The Cardiology | 2007
Martijn G. van Oijen; Floor Vlemmix; Robert J. F. Laheij; Lea Paloheimo; Jan B.M.J. Jansen; Freek W.A. Verheugt
Background: An elevated plasma homocysteine level is an established risk factor for cardiovascular disease. Vitamin B12 plays a key role in homocysteine metabolism and could be the main factor in causing cardiovascular disease as well. Objectives: The aim of this study was to assess whether vitamin B12 deficiency or hyperhomocysteinaemia is associated with recurrent cardiovascular events. Methods: Overall, 211 patients discharged alive from our Coronary Care Unit were recruited from February till May 1998. Serum vitamin B12 and plasma homocysteine levels were measured in fasting blood samples. Patient characteristics, medical information and cardiovascular risk factors were assessed from medical files. Patients were followed for 5 years and the prevalence of cardiovascular mortality and morbidity was collected.
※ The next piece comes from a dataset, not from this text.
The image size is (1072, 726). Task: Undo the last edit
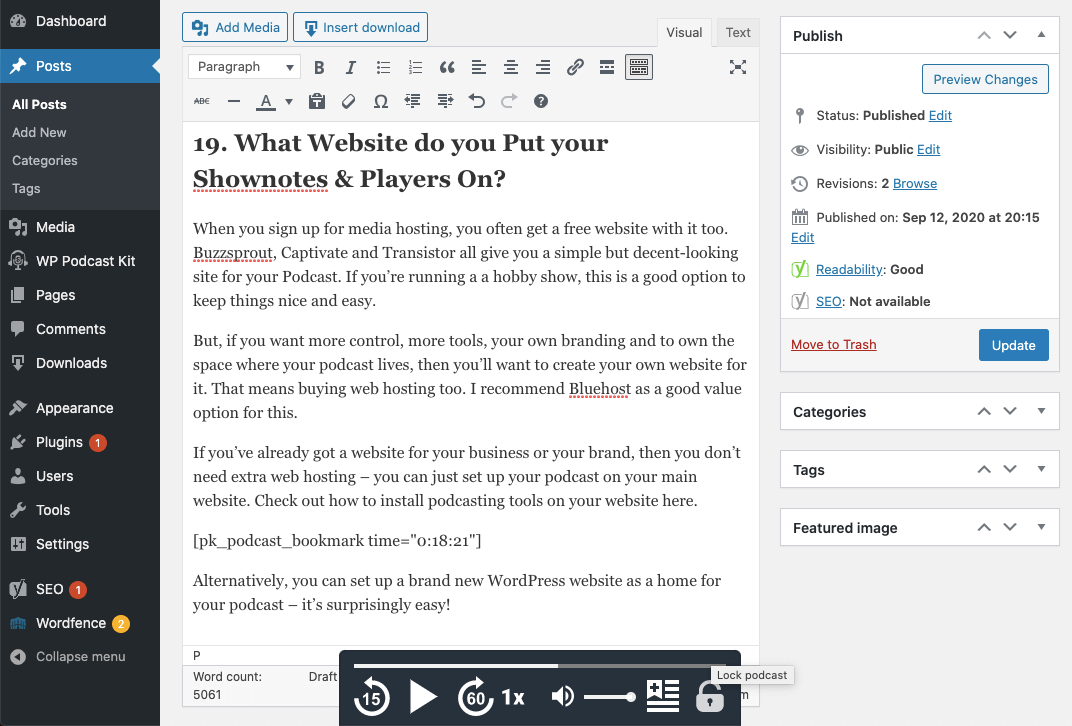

Results: In the follow-up period of 810 person-years, 48 (21%) of the patients experienced a nonfatal recurrent cardiovascular event and another 14 (7%) died of a cardiovascular cause. Among those with ischaemic heart disease at discharge, no difference in survival was found between the patients with a low (<250 pmol/l) or a high vitamin B12 level (p = 0.21). In patients with hyperhomocysteinaemia (>16 µmol/l), an increased risk of a recurrent cardio vascular event (p = 0.05) in comparison to those with normal plasma homocysteine levels was proven (adjusted hazard ratio of 2.22 (95% CI: 1.40–3.04). Conclusions: In conclusion, high plasma homocysteine concentration, but not a low serum vitamin B12 concentration, increases the risk of cardiovascular morbidity and mortality in patients with ischaemic heart disease.